* **ABOUT THIS EXERCISE**
Beginning at whichever line contains "Task: Select the green", reproduce each line of the records below word for word, ending with the last, and add nothing.

* **SUPPLIED DATA**
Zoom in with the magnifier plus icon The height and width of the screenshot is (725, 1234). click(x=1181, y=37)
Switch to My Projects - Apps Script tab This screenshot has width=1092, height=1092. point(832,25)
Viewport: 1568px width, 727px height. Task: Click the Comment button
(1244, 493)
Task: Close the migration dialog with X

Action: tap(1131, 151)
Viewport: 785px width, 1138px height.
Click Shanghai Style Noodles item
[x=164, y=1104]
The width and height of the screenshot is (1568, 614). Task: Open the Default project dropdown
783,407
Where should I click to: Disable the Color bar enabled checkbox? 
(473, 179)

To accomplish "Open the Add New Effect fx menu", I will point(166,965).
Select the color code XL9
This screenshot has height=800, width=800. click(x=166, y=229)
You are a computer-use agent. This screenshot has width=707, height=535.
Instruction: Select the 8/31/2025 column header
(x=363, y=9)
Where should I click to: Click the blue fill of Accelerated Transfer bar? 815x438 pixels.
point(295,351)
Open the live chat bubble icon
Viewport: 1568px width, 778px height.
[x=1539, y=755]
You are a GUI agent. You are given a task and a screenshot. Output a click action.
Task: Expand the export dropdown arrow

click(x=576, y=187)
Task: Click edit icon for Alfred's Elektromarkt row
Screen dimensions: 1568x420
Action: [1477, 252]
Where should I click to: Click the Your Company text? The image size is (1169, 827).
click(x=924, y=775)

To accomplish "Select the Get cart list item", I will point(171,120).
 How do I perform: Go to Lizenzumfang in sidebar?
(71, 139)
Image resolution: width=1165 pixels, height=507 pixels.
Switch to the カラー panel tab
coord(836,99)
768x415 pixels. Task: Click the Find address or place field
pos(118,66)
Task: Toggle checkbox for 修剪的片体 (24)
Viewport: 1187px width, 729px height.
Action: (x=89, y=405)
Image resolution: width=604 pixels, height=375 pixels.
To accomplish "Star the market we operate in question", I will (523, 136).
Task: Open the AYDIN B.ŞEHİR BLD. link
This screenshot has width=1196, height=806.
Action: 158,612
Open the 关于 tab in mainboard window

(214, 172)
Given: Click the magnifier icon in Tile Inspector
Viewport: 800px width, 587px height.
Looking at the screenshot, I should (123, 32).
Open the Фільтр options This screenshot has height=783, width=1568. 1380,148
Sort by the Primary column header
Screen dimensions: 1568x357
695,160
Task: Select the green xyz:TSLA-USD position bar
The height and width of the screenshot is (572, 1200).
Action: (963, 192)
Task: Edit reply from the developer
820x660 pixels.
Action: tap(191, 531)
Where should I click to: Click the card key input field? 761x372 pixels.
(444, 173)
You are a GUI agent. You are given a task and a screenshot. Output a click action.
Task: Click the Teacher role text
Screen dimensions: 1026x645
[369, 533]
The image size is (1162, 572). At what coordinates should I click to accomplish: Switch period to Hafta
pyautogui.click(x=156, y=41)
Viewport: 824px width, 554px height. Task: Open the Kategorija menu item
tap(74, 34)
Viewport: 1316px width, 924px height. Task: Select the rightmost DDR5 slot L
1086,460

* **COMPLETED TASK**
Task: Select the green xyz:TSLA-USD position bar
The height and width of the screenshot is (572, 1200).
Action: (963, 192)
Task: Edit reply from the developer
820x660 pixels.
Action: tap(191, 531)
Where should I click to: Click the card key input field? 761x372 pixels.
(444, 173)
You are a GUI agent. You are given a task and a screenshot. Output a click action.
Task: Click the Teacher role text
Screen dimensions: 1026x645
[369, 533]
The image size is (1162, 572). At what coordinates should I click to accomplish: Switch period to Hafta
pyautogui.click(x=156, y=41)
Viewport: 824px width, 554px height. Task: Open the Kategorija menu item
tap(74, 34)
Viewport: 1316px width, 924px height. Task: Select the rightmost DDR5 slot L
1086,460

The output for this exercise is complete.